T-memory cells against cancer: Remembering the enemy
Cellular Immunology, 2019
Background: Recently various types of immunotherapies have made immense progress in combating cancer. Adoptive cell therapy, being one of the most favorable forms of immunotherapy, is rapidly moving from bench to bed. Main body: Different types of T-memory cells are being used as promising candidates for adoptive cell therapy: T effector memory (TEM) cells which are terminally differentiated memory cells and attain effector function soon after re-stimulation; T central memory (TCM) cells which differentiate into effector T-memory subsets and T-effector cells after antigenic stimulation; and tissue T resident memory (TRM) cells which fight the tumor insult at the peripheral tissues.

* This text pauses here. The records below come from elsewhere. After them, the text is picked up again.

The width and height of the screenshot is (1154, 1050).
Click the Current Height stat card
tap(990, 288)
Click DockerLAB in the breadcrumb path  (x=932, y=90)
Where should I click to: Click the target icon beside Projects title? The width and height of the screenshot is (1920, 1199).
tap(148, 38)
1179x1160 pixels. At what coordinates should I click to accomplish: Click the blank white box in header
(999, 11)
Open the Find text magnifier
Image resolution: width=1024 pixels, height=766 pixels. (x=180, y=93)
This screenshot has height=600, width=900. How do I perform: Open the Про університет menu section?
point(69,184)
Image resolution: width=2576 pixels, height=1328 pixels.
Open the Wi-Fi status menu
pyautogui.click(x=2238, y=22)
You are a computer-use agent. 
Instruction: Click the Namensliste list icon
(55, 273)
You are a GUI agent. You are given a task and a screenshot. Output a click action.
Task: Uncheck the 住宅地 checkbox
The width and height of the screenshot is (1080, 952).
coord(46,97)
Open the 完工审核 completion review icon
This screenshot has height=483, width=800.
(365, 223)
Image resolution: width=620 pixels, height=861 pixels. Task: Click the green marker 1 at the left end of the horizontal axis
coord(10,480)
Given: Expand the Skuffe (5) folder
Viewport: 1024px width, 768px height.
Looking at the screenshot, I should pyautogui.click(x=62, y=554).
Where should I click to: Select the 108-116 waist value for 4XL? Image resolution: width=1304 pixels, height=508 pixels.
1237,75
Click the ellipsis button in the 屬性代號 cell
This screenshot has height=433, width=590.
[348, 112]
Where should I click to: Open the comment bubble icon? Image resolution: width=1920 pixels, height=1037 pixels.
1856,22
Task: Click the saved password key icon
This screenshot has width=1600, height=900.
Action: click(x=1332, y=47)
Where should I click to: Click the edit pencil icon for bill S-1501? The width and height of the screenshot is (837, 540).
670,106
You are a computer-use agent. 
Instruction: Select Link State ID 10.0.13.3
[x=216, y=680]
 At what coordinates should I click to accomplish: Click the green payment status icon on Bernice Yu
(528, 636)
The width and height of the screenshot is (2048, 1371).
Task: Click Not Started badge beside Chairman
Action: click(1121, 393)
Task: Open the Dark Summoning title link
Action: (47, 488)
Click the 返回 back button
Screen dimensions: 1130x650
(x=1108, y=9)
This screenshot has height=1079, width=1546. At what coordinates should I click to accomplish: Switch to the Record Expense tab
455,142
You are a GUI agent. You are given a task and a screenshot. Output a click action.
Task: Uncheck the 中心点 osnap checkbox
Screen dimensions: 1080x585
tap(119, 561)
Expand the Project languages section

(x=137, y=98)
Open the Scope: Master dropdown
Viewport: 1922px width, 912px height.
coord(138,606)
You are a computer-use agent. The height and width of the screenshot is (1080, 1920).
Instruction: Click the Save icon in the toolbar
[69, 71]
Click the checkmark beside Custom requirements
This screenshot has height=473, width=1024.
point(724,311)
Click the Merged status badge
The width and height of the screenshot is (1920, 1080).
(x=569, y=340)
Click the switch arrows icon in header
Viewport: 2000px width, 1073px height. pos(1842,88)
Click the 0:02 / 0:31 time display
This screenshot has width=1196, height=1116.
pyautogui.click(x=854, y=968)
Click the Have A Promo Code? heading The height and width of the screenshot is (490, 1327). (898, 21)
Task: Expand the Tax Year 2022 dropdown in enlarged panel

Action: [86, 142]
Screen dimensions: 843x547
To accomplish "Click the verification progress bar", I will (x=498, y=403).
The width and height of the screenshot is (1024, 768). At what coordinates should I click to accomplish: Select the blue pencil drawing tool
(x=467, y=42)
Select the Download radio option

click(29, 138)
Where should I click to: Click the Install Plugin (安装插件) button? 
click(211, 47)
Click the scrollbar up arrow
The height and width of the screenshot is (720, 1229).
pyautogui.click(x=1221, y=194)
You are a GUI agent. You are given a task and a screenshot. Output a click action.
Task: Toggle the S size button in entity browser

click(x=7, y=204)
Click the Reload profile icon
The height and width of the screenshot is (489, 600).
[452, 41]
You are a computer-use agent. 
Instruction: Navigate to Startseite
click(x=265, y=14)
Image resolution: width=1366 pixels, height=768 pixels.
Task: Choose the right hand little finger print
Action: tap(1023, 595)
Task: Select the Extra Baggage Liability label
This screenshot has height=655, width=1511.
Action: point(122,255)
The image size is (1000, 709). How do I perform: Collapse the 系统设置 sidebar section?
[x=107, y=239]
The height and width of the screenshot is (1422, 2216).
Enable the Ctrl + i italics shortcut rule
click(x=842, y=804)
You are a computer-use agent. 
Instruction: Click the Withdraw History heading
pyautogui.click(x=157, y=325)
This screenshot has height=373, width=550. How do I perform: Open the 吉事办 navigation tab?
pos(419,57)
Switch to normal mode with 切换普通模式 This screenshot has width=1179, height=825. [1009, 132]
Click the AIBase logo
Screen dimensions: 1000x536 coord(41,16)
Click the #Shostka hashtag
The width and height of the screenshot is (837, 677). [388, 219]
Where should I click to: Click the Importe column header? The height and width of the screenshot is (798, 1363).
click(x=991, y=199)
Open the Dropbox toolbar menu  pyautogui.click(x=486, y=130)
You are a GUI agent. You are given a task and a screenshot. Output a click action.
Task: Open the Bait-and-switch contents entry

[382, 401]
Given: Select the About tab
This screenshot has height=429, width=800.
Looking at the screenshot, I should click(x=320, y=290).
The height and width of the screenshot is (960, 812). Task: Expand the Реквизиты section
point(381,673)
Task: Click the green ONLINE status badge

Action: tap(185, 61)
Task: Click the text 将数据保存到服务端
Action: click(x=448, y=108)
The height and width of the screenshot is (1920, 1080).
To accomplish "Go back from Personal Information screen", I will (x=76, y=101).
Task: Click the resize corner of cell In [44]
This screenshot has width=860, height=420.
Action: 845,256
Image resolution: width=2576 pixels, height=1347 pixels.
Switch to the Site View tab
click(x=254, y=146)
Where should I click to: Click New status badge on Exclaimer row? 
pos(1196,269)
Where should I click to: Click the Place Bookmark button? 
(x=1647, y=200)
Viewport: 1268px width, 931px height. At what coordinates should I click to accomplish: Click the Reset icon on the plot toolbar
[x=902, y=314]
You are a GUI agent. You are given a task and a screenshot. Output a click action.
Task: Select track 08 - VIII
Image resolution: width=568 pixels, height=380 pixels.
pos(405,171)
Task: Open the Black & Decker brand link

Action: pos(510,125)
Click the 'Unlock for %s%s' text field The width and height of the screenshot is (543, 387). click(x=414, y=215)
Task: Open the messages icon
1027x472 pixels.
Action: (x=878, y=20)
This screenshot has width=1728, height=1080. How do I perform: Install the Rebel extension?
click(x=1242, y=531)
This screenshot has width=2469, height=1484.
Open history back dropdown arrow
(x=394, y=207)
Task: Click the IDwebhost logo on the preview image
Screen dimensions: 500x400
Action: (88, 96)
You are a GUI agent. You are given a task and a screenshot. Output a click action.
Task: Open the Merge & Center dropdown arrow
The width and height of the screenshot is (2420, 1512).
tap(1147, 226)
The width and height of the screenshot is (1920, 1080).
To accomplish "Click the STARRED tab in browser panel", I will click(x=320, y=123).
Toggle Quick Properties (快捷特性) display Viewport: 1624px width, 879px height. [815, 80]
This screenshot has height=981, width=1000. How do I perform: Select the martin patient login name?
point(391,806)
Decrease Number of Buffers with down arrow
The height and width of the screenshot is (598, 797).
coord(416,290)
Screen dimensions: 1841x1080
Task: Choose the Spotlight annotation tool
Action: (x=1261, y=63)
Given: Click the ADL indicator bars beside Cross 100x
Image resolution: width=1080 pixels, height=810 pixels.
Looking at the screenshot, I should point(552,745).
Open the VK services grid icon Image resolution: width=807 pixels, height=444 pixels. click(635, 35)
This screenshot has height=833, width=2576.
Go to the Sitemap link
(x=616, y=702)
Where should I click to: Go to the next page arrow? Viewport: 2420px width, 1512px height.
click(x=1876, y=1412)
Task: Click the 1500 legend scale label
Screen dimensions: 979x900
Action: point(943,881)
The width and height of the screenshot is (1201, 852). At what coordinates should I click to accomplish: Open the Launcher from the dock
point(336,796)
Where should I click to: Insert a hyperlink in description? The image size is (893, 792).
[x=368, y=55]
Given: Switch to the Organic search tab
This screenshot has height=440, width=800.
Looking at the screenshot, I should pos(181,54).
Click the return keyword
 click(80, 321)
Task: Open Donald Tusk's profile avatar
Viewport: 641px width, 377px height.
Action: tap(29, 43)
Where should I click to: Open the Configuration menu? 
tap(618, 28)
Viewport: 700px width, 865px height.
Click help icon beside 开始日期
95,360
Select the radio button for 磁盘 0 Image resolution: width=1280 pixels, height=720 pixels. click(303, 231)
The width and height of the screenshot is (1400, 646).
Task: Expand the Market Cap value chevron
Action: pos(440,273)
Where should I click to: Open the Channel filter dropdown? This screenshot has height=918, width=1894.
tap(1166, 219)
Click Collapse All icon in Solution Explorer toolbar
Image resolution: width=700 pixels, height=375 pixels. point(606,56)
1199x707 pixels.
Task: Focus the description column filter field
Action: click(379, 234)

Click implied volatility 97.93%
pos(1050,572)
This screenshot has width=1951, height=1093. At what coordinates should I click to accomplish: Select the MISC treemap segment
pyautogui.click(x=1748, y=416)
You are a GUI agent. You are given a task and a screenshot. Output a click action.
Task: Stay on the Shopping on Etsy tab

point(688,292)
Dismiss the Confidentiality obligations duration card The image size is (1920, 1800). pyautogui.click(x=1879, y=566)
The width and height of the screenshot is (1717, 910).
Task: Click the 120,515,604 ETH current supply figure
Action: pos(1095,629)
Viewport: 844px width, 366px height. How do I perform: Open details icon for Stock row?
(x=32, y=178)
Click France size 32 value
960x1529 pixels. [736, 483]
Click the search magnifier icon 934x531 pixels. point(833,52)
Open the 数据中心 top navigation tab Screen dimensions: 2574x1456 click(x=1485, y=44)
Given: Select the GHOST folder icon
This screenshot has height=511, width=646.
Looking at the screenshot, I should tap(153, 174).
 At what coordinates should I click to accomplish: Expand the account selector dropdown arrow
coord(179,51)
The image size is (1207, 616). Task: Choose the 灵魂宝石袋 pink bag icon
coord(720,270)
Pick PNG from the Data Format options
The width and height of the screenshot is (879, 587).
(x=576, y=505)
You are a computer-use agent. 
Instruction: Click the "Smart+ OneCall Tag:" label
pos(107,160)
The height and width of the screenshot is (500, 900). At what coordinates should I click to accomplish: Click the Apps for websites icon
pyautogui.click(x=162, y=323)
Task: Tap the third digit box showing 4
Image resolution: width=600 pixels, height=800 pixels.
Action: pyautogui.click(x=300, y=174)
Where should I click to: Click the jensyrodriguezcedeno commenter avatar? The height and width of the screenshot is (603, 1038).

Recently, a new subtype of T-memory cells, T stem cell memory (TSCM) have been identified as the most favorable candidate for adoptive cell therapy as they exhibit higher persistence, anti-tumor immunity and self-renewal capacity in the tumor-bearing host. Conclusion: In this review, we briefly describe the concept and types of T-memory cells as well as their role as potential candidates for anti-cancer immunotherapy.